Content starts
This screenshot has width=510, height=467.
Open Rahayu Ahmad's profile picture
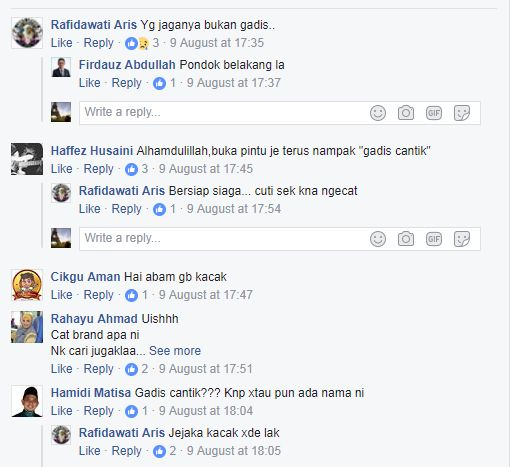pos(27,327)
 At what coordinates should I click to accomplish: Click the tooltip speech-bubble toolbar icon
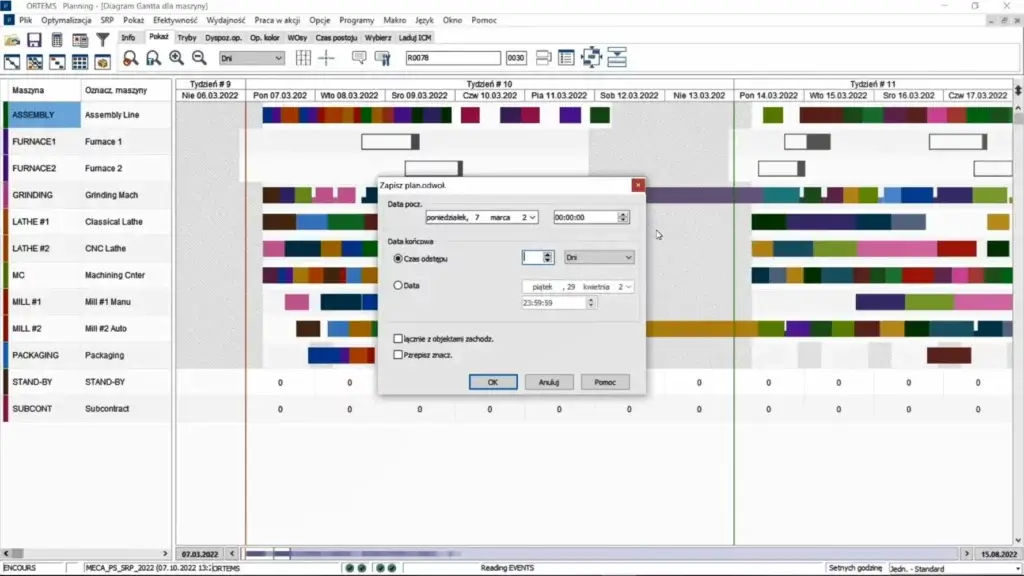point(357,58)
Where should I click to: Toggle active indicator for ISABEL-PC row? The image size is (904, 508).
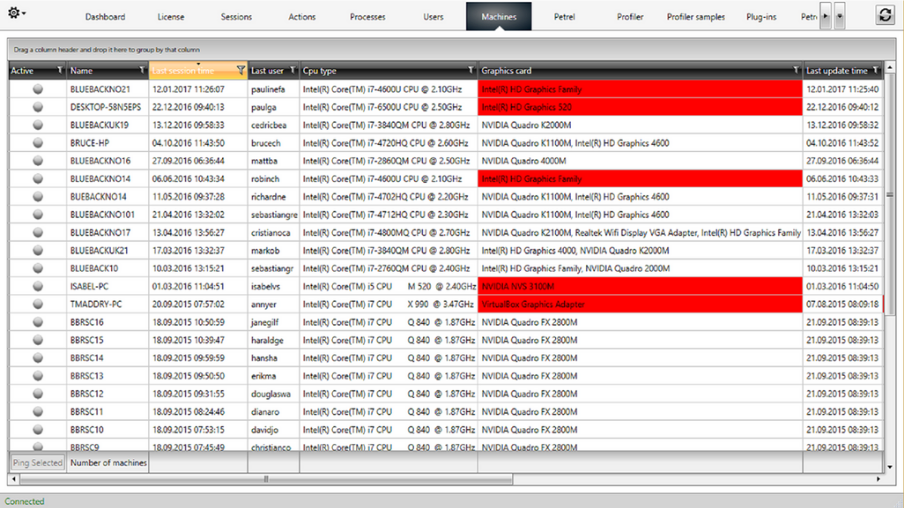pyautogui.click(x=38, y=286)
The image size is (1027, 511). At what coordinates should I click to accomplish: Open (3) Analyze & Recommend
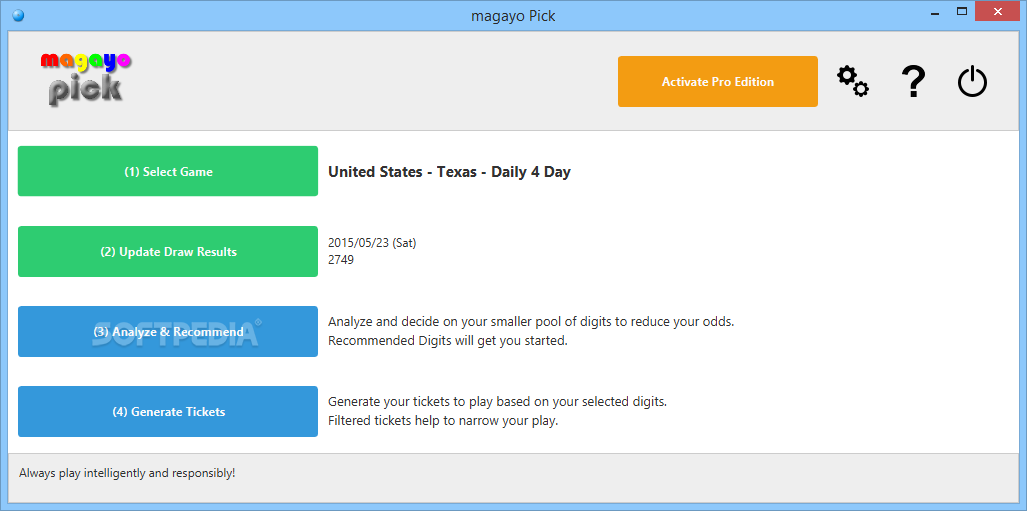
Content ends
**Work instructions:** Would you retype the lines from the line containing "Where should I" to the final line of the entries above, exactly as given and without pictures?

**Problem solution:**
Where should I click to: Toggle active indicator for ISABEL-PC row? The image size is (904, 508).
pyautogui.click(x=38, y=286)
The image size is (1027, 511). At what coordinates should I click to accomplish: Open (3) Analyze & Recommend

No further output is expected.